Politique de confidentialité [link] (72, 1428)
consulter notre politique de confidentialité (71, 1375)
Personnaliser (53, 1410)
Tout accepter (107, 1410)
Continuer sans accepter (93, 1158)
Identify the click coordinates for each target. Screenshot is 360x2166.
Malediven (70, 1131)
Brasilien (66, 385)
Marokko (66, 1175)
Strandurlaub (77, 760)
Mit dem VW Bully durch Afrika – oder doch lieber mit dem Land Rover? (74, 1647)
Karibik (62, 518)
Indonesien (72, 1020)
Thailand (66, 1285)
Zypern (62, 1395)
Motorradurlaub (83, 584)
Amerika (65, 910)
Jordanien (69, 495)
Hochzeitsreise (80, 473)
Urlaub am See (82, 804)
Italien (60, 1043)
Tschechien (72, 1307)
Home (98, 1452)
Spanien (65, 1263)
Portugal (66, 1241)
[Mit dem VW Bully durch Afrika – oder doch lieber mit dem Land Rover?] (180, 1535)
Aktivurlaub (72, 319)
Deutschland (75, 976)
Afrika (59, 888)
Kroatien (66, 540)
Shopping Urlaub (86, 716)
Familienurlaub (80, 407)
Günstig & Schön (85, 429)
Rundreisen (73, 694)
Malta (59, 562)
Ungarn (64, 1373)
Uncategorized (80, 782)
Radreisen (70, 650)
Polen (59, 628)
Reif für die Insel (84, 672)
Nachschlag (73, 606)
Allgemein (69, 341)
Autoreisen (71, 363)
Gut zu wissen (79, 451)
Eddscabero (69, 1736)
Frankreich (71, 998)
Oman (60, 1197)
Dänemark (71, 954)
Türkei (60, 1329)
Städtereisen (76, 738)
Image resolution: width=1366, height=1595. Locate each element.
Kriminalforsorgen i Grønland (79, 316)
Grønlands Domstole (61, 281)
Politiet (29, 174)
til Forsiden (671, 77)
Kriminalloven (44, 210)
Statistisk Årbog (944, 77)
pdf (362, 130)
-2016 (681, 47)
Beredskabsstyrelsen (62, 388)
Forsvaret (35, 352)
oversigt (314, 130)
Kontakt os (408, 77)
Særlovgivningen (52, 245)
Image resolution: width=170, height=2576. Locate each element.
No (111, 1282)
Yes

- - - - - - -

Copy exactly the lines above, from the one containing "Aktivurlaub (72, 319)" through the very last line.

Aktivurlaub (72, 319)
Deutschland (75, 976)
Afrika (59, 888)
Kroatien (66, 540)
Shopping Urlaub (86, 716)
Familienurlaub (80, 407)
Günstig & Schön (85, 429)
Rundreisen (73, 694)
Malta (59, 562)
Ungarn (64, 1373)
Uncategorized (80, 782)
Radreisen (70, 650)
Polen (59, 628)
Reif für die Insel (84, 672)
Nachschlag (73, 606)
Allgemein (69, 341)
Autoreisen (71, 363)
Gut zu wissen (79, 451)
Eddscabero (69, 1736)
Frankreich (71, 998)
Oman (60, 1197)
Dänemark (71, 954)
Türkei (60, 1329)
Städtereisen (76, 738)
Image resolution: width=1366, height=1595. Locate each element.
Kriminalforsorgen i Grønland (79, 316)
Grønlands Domstole (61, 281)
Politiet (29, 174)
til Forsiden (671, 77)
Kriminalloven (44, 210)
Statistisk Årbog (944, 77)
pdf (362, 130)
-2016 (681, 47)
Beredskabsstyrelsen (62, 388)
Forsvaret (35, 352)
oversigt (314, 130)
Kontakt os (408, 77)
Særlovgivningen (52, 245)
Image resolution: width=170, height=2576. Locate each element.
No (111, 1282)
Yes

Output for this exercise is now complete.